Smith of the National Cannabis Industry Association cautioned that whoever gets involved in the cannabis business should do it for reason beyond profit.

“If you’re looking to get involved, don’t just do it for the money. Do it to help patients and advance social freedom and to change the world because it’s a very difficult business,” Smith said. “If you get involved in the marijuana business, you’re automatically part of a social movement and you need to invest in political change.”

Threlfall also warned that currently, “more money has been lost than made in this industry” and he cited the changing technology as one reason why.

“Technology is a big thing in cultivation,” he said. “Remember the first brick cell phones. It’s the same thing with grow lights and watering systems — all of that has changed a lot in the last three years. In the last year and a half alone, we’ve tested six or seven different grow lights and hoods.”

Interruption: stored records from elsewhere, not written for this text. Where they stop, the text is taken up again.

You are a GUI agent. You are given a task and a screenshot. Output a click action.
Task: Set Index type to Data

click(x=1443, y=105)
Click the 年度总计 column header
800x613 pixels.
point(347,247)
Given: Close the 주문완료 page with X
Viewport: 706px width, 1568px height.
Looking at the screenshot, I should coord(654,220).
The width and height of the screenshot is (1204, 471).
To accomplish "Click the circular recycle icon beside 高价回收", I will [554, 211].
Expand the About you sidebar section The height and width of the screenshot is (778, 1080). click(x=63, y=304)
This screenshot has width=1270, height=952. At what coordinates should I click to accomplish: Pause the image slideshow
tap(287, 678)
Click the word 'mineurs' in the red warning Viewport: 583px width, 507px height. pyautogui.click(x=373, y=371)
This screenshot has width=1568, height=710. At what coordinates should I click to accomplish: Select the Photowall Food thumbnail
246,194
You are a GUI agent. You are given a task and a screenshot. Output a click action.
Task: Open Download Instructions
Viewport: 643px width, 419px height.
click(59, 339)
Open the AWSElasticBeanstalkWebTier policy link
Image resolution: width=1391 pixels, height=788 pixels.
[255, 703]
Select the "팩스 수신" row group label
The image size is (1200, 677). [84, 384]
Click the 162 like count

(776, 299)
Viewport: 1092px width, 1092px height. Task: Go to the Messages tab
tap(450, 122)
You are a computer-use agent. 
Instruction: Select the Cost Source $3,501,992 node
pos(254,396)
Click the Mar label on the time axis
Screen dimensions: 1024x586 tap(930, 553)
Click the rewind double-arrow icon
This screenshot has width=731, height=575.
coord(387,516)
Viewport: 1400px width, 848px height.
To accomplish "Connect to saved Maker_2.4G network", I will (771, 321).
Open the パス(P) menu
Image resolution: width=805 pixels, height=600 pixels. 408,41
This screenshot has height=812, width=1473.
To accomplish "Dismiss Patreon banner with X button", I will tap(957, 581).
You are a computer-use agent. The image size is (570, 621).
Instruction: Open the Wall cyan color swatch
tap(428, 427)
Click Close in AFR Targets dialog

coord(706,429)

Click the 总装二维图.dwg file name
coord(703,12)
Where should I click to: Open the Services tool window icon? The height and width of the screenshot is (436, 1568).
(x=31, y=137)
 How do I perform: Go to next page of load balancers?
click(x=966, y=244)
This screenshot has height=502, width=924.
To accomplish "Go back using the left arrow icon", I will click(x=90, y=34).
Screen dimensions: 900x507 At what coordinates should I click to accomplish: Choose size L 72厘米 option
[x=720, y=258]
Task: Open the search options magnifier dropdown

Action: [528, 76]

Products are changing and evolving, too. Edibles are becoming an increasingly larger portion of Pericak’s business. When he got into the “over 21” marijuana side, which is what he and other retailers prefer to call the “recreational” marijuana business, edibles accounted for 15 percent. Now, they're up to 35 percent of his overall business.

His guess is that edibles are becoming more popular due to their easier-to-transport factor.

However, Threlfall cautioned that “the medicinal value on edibles is minimal.”

From a retail merchandising perspective, a question from the audience inquired as to when the panel thought the industry might see a more traditional-looking marijuana retail store.

Pericak responded: “By June of 2015 and I’m not being sarcastic.” He explained that he has seen the plans from the state of Illinois to allow 60 dispensaries at that time, which he is calling “mega stores.” He said these stores "will look like the traditional Apple store, but samples will be bolted to the table and iPads will list the various strains.” In Colorado, he explained, “we had to go where they would let us, so we inherited awfully stodgy locations.”

All in all, though, Colorado pulled a hugely popular product out of the criminal market and into the legal system, according to Smith. “By and large, Colorado is doing things right. Tourism is at a high and crime is down. And Colorado has the fastest-growing economy in the country.”

In addition, the $11 million that the state made in six months from its marijuana tax money “is not anything to scoff at,” he added.